# WORK TO BE COMPLETED:
From the first line to the last, please write out the data exactly.

(Stored items from a collection)
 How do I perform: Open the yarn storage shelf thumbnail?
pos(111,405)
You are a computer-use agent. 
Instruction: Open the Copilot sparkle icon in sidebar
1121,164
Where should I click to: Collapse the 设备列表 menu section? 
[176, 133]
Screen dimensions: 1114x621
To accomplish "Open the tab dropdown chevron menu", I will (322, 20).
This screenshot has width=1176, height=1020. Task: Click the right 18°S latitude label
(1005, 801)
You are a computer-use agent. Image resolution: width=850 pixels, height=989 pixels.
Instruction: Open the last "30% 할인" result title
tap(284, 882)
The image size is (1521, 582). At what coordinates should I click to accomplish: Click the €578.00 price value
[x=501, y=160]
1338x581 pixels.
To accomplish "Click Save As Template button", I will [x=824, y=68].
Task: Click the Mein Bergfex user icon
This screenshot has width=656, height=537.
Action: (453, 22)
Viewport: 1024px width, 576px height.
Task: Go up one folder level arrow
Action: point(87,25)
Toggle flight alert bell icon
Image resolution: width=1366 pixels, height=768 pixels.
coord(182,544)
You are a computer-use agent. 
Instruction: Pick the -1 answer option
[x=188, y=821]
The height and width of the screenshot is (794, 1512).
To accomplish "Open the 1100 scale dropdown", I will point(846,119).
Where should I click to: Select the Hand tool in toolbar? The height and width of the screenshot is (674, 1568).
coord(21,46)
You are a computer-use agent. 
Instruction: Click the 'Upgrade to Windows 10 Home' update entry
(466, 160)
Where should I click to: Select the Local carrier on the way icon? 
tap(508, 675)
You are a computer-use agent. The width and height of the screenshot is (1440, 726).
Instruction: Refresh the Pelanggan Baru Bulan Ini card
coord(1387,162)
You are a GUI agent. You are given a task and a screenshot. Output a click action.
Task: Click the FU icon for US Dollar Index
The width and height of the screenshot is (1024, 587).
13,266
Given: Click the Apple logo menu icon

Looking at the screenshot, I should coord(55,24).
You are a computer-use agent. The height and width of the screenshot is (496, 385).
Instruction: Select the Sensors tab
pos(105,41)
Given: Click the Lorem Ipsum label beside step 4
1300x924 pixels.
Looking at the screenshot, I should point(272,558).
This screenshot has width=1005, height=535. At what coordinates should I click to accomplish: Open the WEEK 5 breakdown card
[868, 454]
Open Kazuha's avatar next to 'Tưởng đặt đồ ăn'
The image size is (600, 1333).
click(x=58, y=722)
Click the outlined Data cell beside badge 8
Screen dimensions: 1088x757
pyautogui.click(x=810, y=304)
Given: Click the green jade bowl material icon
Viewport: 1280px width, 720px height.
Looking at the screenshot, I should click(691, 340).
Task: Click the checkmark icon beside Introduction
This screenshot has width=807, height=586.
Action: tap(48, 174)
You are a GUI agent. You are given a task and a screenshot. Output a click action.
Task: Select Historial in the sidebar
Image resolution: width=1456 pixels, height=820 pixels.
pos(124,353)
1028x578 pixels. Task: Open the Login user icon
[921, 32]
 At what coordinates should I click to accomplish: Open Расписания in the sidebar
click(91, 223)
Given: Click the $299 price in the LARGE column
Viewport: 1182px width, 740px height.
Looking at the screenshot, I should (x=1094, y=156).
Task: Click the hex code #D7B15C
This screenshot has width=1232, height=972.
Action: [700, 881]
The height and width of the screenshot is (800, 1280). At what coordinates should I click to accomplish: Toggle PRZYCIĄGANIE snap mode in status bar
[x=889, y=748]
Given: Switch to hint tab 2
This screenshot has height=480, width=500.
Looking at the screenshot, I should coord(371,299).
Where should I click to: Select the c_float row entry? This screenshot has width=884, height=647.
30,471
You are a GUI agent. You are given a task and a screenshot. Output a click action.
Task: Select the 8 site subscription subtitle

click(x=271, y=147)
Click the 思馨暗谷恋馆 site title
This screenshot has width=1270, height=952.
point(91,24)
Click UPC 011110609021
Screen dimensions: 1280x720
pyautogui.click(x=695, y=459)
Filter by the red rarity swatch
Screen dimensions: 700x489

# OUTPUT FOR THIS TASK:
 How do I perform: Open the yarn storage shelf thumbnail?
pos(111,405)
You are a computer-use agent. 
Instruction: Open the Copilot sparkle icon in sidebar
1121,164
Where should I click to: Collapse the 设备列表 menu section? 
[176, 133]
Screen dimensions: 1114x621
To accomplish "Open the tab dropdown chevron menu", I will (322, 20).
This screenshot has width=1176, height=1020. Task: Click the right 18°S latitude label
(1005, 801)
You are a computer-use agent. Image resolution: width=850 pixels, height=989 pixels.
Instruction: Open the last "30% 할인" result title
tap(284, 882)
The image size is (1521, 582). At what coordinates should I click to accomplish: Click the €578.00 price value
[x=501, y=160]
1338x581 pixels.
To accomplish "Click Save As Template button", I will [x=824, y=68].
Task: Click the Mein Bergfex user icon
This screenshot has width=656, height=537.
Action: (453, 22)
Viewport: 1024px width, 576px height.
Task: Go up one folder level arrow
Action: point(87,25)
Toggle flight alert bell icon
Image resolution: width=1366 pixels, height=768 pixels.
coord(182,544)
You are a computer-use agent. 
Instruction: Pick the -1 answer option
[x=188, y=821]
The height and width of the screenshot is (794, 1512).
To accomplish "Open the 1100 scale dropdown", I will point(846,119).
Where should I click to: Select the Hand tool in toolbar? The height and width of the screenshot is (674, 1568).
coord(21,46)
You are a computer-use agent. 
Instruction: Click the 'Upgrade to Windows 10 Home' update entry
(466, 160)
Where should I click to: Select the Local carrier on the way icon? 
tap(508, 675)
You are a computer-use agent. The width and height of the screenshot is (1440, 726).
Instruction: Refresh the Pelanggan Baru Bulan Ini card
coord(1387,162)
You are a GUI agent. You are given a task and a screenshot. Output a click action.
Task: Click the FU icon for US Dollar Index
The width and height of the screenshot is (1024, 587).
13,266
Given: Click the Apple logo menu icon

Looking at the screenshot, I should coord(55,24).
You are a computer-use agent. The height and width of the screenshot is (496, 385).
Instruction: Select the Sensors tab
pos(105,41)
Given: Click the Lorem Ipsum label beside step 4
1300x924 pixels.
Looking at the screenshot, I should point(272,558).
This screenshot has width=1005, height=535. At what coordinates should I click to accomplish: Open the WEEK 5 breakdown card
[868, 454]
Open Kazuha's avatar next to 'Tưởng đặt đồ ăn'
The image size is (600, 1333).
click(x=58, y=722)
Click the outlined Data cell beside badge 8
Screen dimensions: 1088x757
pyautogui.click(x=810, y=304)
Given: Click the green jade bowl material icon
Viewport: 1280px width, 720px height.
Looking at the screenshot, I should click(691, 340).
Task: Click the checkmark icon beside Introduction
This screenshot has width=807, height=586.
Action: tap(48, 174)
You are a GUI agent. You are given a task and a screenshot. Output a click action.
Task: Select Historial in the sidebar
Image resolution: width=1456 pixels, height=820 pixels.
pos(124,353)
1028x578 pixels. Task: Open the Login user icon
[921, 32]
 At what coordinates should I click to accomplish: Open Расписания in the sidebar
click(91, 223)
Given: Click the $299 price in the LARGE column
Viewport: 1182px width, 740px height.
Looking at the screenshot, I should (x=1094, y=156).
Task: Click the hex code #D7B15C
This screenshot has width=1232, height=972.
Action: [700, 881]
The height and width of the screenshot is (800, 1280). At what coordinates should I click to accomplish: Toggle PRZYCIĄGANIE snap mode in status bar
[x=889, y=748]
Given: Switch to hint tab 2
This screenshot has height=480, width=500.
Looking at the screenshot, I should coord(371,299).
Where should I click to: Select the c_float row entry? This screenshot has width=884, height=647.
30,471
You are a GUI agent. You are given a task and a screenshot. Output a click action.
Task: Select the 8 site subscription subtitle

click(x=271, y=147)
Click the 思馨暗谷恋馆 site title
This screenshot has width=1270, height=952.
point(91,24)
Click UPC 011110609021
Screen dimensions: 1280x720
pyautogui.click(x=695, y=459)
Filter by the red rarity swatch
Screen dimensions: 700x489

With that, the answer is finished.